# Swimming pools in AD?



## Shirin (May 9, 2011)

Hi there - I'm arriving in Abu Dhabi on August 19 and I am interested to join a gym/club with an indoor swimming pool. Any recommendations? Thanks in advance.


----------



## mgb (Sep 6, 2008)

Shirin said:


> Hi there - I'm arriving in Abu Dhabi on August 19 and I am interested to join a gym/club with an indoor swimming pool. Any recommendations? Thanks in advance.


Do you know which area you will be living in? AD is really big and you don't want to be spending 30-40 minutes driving each way!


----------



## Shirin (May 9, 2011)

mgb said:


> Do you know which area you will be living in? AD is really big and you don't want to be spending 30-40 minutes driving each way!



I will not know where I will be living until I arrive (which is Aug. 20). I was hoping for some suggestions so I could follow up once I am settled. I will be working at/near HCT Men's College Campus (not sure where my office will actually be located), so it might be convenient if there was a facility near the college.
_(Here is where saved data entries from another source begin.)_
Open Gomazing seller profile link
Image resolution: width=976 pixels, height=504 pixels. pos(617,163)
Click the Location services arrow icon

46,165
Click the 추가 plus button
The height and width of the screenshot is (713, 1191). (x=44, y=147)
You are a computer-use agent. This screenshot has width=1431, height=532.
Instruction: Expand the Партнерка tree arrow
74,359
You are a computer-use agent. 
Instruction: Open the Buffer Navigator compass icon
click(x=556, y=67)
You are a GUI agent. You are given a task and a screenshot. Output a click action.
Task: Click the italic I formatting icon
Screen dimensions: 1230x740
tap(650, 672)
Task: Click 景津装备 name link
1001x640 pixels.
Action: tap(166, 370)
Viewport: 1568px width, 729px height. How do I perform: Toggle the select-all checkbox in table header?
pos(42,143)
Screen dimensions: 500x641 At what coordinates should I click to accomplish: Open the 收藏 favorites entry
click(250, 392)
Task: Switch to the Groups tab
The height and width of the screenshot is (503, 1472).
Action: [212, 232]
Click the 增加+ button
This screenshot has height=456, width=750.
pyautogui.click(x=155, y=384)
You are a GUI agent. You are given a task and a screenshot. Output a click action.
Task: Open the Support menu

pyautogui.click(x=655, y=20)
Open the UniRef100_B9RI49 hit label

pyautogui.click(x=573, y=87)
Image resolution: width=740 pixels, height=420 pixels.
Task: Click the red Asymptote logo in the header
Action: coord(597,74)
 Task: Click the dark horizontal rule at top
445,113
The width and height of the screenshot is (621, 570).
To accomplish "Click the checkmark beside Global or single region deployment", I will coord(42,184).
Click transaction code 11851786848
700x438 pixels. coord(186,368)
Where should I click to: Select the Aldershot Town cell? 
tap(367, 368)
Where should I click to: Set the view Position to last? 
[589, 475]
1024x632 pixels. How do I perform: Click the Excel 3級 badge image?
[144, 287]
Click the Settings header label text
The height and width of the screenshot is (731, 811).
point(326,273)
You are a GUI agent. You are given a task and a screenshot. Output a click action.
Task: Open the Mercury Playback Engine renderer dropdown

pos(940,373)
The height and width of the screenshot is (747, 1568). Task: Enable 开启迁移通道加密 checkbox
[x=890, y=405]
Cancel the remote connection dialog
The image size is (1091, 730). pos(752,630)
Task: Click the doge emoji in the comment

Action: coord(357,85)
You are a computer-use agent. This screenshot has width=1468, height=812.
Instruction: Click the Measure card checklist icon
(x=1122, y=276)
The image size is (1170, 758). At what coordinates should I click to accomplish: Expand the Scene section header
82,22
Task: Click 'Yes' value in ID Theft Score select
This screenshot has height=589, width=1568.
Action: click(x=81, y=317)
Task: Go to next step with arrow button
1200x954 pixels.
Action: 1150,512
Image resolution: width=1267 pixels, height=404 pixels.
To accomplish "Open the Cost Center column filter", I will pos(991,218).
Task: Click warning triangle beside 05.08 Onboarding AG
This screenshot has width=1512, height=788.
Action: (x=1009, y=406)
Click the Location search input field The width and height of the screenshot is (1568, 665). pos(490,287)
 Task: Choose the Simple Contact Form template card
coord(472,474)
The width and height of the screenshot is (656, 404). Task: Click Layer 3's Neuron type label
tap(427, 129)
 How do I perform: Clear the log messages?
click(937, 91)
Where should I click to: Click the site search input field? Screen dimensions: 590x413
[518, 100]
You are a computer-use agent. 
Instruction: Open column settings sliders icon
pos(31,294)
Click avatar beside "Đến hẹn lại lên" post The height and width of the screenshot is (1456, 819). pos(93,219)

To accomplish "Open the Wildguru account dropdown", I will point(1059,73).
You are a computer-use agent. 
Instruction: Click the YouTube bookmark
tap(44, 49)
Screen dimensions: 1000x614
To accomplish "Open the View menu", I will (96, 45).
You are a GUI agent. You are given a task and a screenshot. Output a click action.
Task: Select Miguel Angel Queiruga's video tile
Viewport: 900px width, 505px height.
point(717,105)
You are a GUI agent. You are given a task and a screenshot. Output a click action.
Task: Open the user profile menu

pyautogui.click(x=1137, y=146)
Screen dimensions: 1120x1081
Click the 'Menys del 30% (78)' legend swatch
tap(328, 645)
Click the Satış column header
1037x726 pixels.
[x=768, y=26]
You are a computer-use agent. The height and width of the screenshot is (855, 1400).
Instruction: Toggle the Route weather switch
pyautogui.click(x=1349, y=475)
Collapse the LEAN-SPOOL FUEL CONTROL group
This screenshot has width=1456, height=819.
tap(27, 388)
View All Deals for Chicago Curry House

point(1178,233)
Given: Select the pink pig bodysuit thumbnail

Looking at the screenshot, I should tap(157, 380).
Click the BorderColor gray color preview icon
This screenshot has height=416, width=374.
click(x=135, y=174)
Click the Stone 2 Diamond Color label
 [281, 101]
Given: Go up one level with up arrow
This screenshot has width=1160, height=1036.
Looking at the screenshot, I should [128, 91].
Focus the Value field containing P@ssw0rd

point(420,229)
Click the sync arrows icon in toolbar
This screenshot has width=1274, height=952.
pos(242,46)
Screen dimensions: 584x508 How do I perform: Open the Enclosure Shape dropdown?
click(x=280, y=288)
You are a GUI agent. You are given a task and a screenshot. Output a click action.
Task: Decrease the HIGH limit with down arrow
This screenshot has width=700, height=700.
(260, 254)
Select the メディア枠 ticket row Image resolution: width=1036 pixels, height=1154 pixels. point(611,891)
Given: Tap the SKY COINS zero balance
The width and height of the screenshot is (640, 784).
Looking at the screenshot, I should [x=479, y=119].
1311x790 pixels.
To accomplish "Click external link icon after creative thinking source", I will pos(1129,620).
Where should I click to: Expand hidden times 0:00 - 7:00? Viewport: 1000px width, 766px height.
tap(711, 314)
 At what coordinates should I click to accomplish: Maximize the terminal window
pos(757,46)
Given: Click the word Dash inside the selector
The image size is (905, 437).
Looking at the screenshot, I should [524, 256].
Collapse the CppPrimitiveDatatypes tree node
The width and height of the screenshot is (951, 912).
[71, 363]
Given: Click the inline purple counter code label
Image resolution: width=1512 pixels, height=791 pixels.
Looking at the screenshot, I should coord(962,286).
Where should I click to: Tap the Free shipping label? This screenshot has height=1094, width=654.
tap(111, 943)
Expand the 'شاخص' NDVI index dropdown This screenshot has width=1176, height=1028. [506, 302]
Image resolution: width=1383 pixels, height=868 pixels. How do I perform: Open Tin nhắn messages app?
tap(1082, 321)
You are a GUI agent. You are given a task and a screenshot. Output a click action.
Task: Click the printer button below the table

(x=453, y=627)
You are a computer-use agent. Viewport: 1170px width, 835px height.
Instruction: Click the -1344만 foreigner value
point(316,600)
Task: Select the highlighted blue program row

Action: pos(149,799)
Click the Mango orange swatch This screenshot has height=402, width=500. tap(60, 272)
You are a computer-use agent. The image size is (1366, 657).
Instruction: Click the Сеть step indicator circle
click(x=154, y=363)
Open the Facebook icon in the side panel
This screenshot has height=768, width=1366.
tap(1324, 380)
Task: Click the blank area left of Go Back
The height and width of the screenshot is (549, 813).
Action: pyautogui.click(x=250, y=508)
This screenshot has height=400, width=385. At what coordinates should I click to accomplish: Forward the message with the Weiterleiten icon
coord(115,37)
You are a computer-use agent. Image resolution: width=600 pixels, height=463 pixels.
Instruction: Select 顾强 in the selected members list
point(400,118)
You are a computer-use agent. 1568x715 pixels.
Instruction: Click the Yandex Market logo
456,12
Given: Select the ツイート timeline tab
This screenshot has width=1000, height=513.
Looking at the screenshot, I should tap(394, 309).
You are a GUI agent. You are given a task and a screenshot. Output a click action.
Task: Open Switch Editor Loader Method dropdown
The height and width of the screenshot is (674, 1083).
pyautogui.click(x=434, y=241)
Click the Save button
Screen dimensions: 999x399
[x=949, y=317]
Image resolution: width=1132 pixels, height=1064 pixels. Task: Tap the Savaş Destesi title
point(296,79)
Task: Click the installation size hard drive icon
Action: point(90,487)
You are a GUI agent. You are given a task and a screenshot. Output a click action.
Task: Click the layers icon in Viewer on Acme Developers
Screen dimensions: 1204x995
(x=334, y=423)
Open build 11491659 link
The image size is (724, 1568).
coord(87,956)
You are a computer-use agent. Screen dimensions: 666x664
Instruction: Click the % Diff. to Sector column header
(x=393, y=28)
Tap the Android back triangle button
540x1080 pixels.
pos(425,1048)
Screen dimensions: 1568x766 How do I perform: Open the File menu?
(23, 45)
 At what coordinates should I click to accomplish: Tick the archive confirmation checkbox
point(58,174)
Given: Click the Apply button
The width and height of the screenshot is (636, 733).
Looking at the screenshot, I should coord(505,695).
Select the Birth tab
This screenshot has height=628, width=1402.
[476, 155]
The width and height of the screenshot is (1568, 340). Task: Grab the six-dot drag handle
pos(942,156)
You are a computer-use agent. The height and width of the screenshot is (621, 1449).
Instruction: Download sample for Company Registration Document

I did hear about the Al Jazeera Club and it appears to be in close proximity to the college. But other suggesions would be greatly appreciated. Thank you very much.


----------



## haval (Apr 14, 2010)

my dear most of the hotels have indoor swimming clubs for sure . for any help just pm me


----------



## rickzski (Aug 10, 2011)

Good info. Thanks. Do you know if any of the pools offer swimming lessons to 3 year olds?


----------



## Jynxgirl (Nov 27, 2009)

Check TimeOutDubai.com for activities.


----------



## rickzski (Aug 10, 2011)

Will do. Thanks!


----------